- **Given problem 1**
In the powerpc nvdimm patch email, what size of chunks are pmem namespaces remapped in?

- **Document passage**
Re: [PATCH 2/2] powerpc/nvdimm: Update vmemmap_populated to check sub-section range

2019-09-16 Thread Oliver O'Halloran
On Tue, Sep 10, 2019 at 4:29 PM Aneesh Kumar K.V
 wrote:
>
> With commit: 7cc7867fb061 ("mm/devm_memremap_pages: enable sub-section remap")
> pmem namespaces are remapped in 2M chunks. On architectures like ppc64 we
> can map the memmap area using 16MB hugepage size and that can cover
> a memory range of 16G.
>
> While enabling new pmem namespaces, since memory is added in sub-section 
> chunks,
> before creating a new memmap mapping, kernel should check whether there is an
> existing memmap mapping covering the new pmem namespace. Currently, this is
> validated by checking whether the section covering the range is already
> initialized or not. Considering there can be multiple namespaces in the same
> section this can result in wrong validation. Update this to check for
> sub-sections in the range. This is done by checking for all pfns in the range 
> we
> are mapping.
>
> We could optimize this by checking only just one pfn in each sub-section. But
> since this is not fast-path we keep this simple.
>
> Signed-off-by: Aneesh Kumar K.V 
> ---
>  arch/powerpc/mm/init_64.c | 45 ---
>  1 file changed, 23 insertions(+), 22 deletions(-)
>
> diff --git a/arch/powerpc/mm/init_64.c b/arch/powerpc/mm/init_64.c
> index 4e08246acd79..7710ccdc19a2 100644
> --- a/arch/powerpc/mm/init_64.c
> +++ b/arch/powerpc/mm/init_64.c
> @@ -70,30 +70,24 @@ EXPORT_SYMBOL_GPL(kernstart_addr);
>
>  #ifdef CONFIG_SPARSEMEM_VMEMMAP
>  /*
> - * Given an address within the vmemmap, determine the pfn of the page that
> - * represents the start of the section it is within.  Note that we have to
> - * do this by hand as the proffered address may not be correctly aligned.

- **Given problem 2**
In the records below, swap "Instruction" for "Goal" in the lines from the one containing "Image resolution: width=589" through the one containing "Action: 330,209", leaving everything else unchanged, and return only those lines.

- **Data pulled from a collection**

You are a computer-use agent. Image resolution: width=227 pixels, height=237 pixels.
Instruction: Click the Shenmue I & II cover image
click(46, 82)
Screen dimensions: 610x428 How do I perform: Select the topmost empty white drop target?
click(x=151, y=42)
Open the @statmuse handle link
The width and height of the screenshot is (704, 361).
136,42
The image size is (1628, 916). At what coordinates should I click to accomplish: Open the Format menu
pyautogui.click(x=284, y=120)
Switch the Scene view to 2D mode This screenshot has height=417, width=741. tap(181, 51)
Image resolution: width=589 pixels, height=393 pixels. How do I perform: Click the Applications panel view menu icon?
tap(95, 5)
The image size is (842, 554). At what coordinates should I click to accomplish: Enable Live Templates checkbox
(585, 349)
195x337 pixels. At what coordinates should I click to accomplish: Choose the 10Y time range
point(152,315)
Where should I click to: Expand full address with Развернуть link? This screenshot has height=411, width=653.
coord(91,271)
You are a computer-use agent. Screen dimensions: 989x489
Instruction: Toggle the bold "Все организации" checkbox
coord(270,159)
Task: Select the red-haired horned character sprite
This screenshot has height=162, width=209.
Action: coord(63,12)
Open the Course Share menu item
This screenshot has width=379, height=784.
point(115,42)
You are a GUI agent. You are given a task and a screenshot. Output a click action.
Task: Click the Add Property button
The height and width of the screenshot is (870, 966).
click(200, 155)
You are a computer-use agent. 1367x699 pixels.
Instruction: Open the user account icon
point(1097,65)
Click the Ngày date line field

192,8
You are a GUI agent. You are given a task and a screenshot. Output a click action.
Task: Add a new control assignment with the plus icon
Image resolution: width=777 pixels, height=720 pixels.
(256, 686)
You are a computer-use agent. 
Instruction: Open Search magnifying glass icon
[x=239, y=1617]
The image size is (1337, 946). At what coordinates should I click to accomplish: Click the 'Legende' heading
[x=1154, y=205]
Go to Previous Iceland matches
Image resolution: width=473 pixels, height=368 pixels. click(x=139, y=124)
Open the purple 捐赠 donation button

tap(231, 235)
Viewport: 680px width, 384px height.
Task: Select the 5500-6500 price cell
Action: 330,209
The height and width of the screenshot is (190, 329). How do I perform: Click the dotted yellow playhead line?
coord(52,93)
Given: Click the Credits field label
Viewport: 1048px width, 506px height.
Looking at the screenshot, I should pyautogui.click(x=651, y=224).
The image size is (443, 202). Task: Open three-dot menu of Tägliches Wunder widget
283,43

- **Correct output 1**
2M chunks.

- **Correct output 2**
Image resolution: width=589 pixels, height=393 pixels. How do I perform: Click the Applications panel view menu icon?
tap(95, 5)
The image size is (842, 554). At what coordinates should I click to accomplish: Enable Live Templates checkbox
(585, 349)
195x337 pixels. At what coordinates should I click to accomplish: Choose the 10Y time range
point(152,315)
Where should I click to: Expand full address with Развернуть link? This screenshot has height=411, width=653.
coord(91,271)
You are a computer-use agent. Screen dimensions: 989x489
Goal: Toggle the bold "Все организации" checkbox
coord(270,159)
Task: Select the red-haired horned character sprite
This screenshot has height=162, width=209.
Action: coord(63,12)
Open the Course Share menu item
This screenshot has width=379, height=784.
point(115,42)
You are a GUI agent. You are given a task and a screenshot. Output a click action.
Task: Click the Add Property button
The height and width of the screenshot is (870, 966).
click(200, 155)
You are a computer-use agent. 1367x699 pixels.
Goal: Open the user account icon
point(1097,65)
Click the Ngày date line field

192,8
You are a GUI agent. You are given a task and a screenshot. Output a click action.
Task: Add a new control assignment with the plus icon
Image resolution: width=777 pixels, height=720 pixels.
(256, 686)
You are a computer-use agent. 
Goal: Open Search magnifying glass icon
[x=239, y=1617]
The image size is (1337, 946). At what coordinates should I click to accomplish: Click the 'Legende' heading
[x=1154, y=205]
Go to Previous Iceland matches
Image resolution: width=473 pixels, height=368 pixels. click(x=139, y=124)
Open the purple 捐赠 donation button

tap(231, 235)
Viewport: 680px width, 384px height.
Task: Select the 5500-6500 price cell
Action: 330,209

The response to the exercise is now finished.